Exercise text:
HUNTINGDON COLLEGE
News Release
May 12, 2021
For more information, contact:
Su Ofe, (334) 833-4515; news@hawks.huntingdon.edu
Huntingdon History Professor Publishes Book on the Politics of “Peanuts”
Montgomery, Ala.—A book written by Huntingdon College assistant professor of history Dr. Blake Scott Ball, chair of the Department of History and Political Science, has been published by Oxford University Press. “Charlie Brown’s America: The Popular Politics of Peanuts,” takes readers through the five decades of the Cold War as seen through the eyes of the Peanuts gang, the visual communication medium for the strip’s creator, Charles Schulz. The book’s official release date is June 1.
“We are thrilled for Dr. Ball, who has spent many hours carefully researching this book,” says Huntingdon President J. Cameron West. “As a student of history myself, I appreciate the important interplay between popular art, critical thought, and historic events. This work is not only relevant—it’s necessary.”
“This book is the story of how Charles Schulz was responding to this tumultuous period in history—what he was writing in his ‘Peanuts’ comic strip—and the story of how fans and Americans, in turn, responded to his words,” says Ball. “Sometimes they agreed with him; but sometimes people saw things very differently.”
The book began as Ball’s doctoral dissertation at the University of Alabama. “I wanted to dive in deep and find out, does this thing that is everywhere—Snoopy, Charlie Brown, Peppermint Patty—does it actually say deep things about who we are as an American people and the things we were going through in the fifty years between 1950 and 2000?”
Philip Nel, author of “Was the Cat in the Hat Black?” described Ball’s book for an excerpt on the book jacket: “A cultural history with the narrative drive of a well-crafted biography, Blake Scott Ball’s ‘Charlie Brown’s America’ unlocks the mysteries behind Schulz’s comic masterpiece. Drawing on interviews, speeches, and correspondence between the cartoonist and his fans, Ball offers deftly historicized close readings of Schulz’s strip, showing how Peanuts’ ideological flexibility made it a ‘Rorschach test’ for American readers during the Cold War. A tour de force of comics scholarship and an engrossing read!”
M. Thomas Inge, of Randoph-Macon College, said, “‘Peanuts’ reflects America, or America reflects ‘Peanuts.’ Both were true in the case of America’s favorite comic strip. For half a century Charles Schulz sent his missive out to the world in a love letter, and his readers loved him back with unparalleled affection. In this thoroughly researched and carefully considered study, Blake Scott Ball explores the reasons why Schulz may have been our best cartoonist. Like Mickey Mouse, Superman, and Chaplin’s tramp, Charlie Brown has joined our list of icons who help us understand the human condition. He’s a good man, Charlie Brown.”

Data provided:
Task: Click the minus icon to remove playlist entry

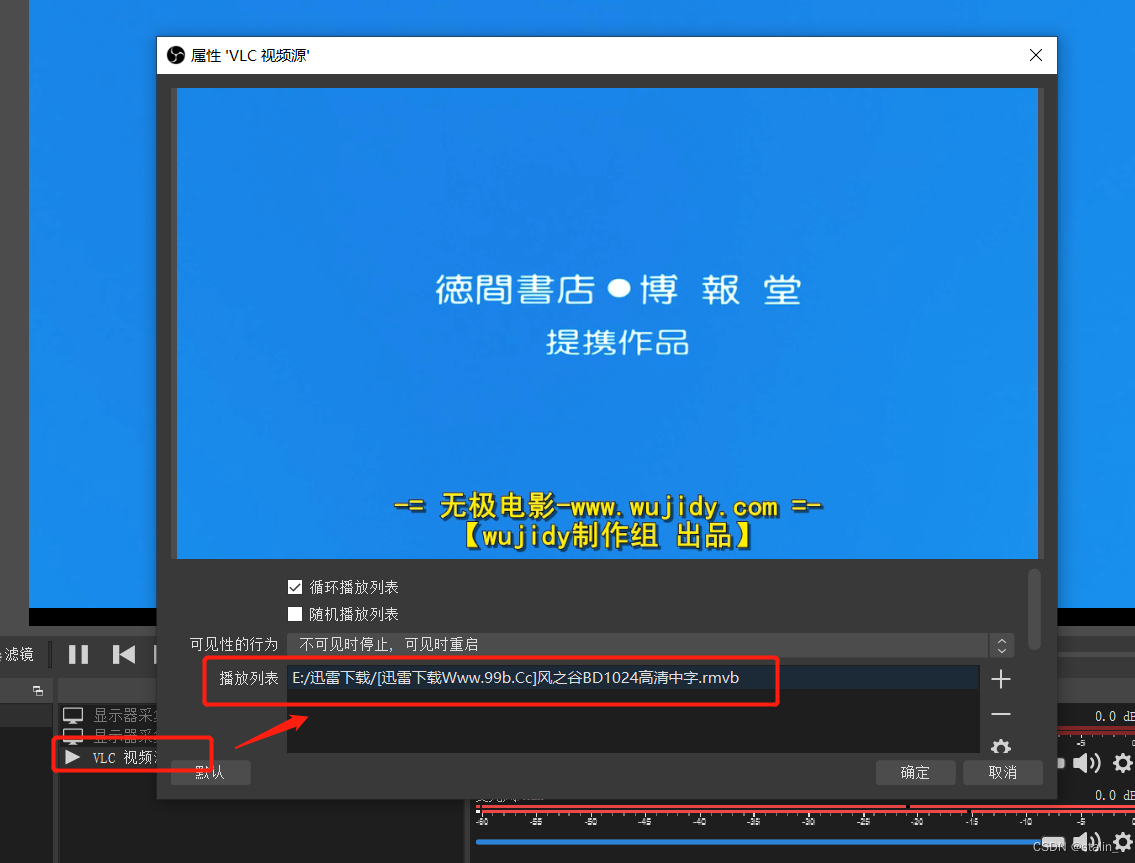Action: [x=1000, y=713]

Task instructions:
**1)** Answer these questions using the news release on the Peanuts book:
(a) Which publisher released the book?
(b) At which university did the book begin as a doctoral dissertation?
(c) What is the book's official release date?
**2)** Summarize the news release on the Peanuts book in two sentences.
**3)** Continue the news release on the Peanuts book, picking up after its final sentence.
The data has no connection to the news release on the Peanuts book.

Answers to the tasks:
**1)**
(a) Oxford University Press
(b) The University of Alabama
(c) June 1

**2)** Huntingdon College history professor Dr. Blake Scott Ball has published "Charlie Brown's America: The Popular Politics of Peanuts" with Oxford University Press, a book that follows the five decades of the Cold War through the Peanuts comic strip by Charles Schulz. The book began as Ball's doctoral dissertation at the University of Alabama and tells how Schulz responded to that period and how fans and Americans responded to his words.

**3)**
“As a history professor,” says Ball, “there’s a difference between how regular people live history and how presidents and senators live history. Sometimes only the latter side is told. Something as simple as a comic strip or a Hallmark card or a TV special can actually teach us incredibly unique, deep, meaningful things about our history. If we don’t incorporate those things into our history we’re not getting the full story. I hope one of the lessons from this book is that regular people matter too.”
Another lesson Ball hopes readers carry away is the importance of conversation, even amid disagreement. “We can disagree,” says Ball, “in fact, we are GOING to disagree, whatever important or mundane thing is going on in our daily lives, we can disagree but we can still work together. We can still appreciate each other’s dignity and point of view and sometimes just agree to disagree. Disagreement is part of the conversation and part of the process. The danger is when we become so adverse [to others’ points of view or to their perception of our point of view] that we stop having the conversations. I hope people will take away how important it is to converse with one another and especially with those with whom we disagree.”
Huntingdon students, faculty, and staff may attend a special book-signing event sponsored by Houghton Memorial Library and the Library Advisory Committee, Thursday, May 13, 4:00–5:00 p.m. in the College bookstore, the Scarlet & Grey Shop, in the Phyllis and Gene Stanaland House at Huntingdon College, 1140 East Fairview Avenue. External audiences may purchase the book by visiting the Scarlet & Grey Shop drive-thru during business hours, 8:00 a.m. to 4:00 p.m. weekdays, or, after June 1, on amazon.com.
Huntingdon College continues a legacy of faith, wisdom, and service through a liberal arts academic tradition grounded in the Judeo-Christian heritage of the United Methodist Church.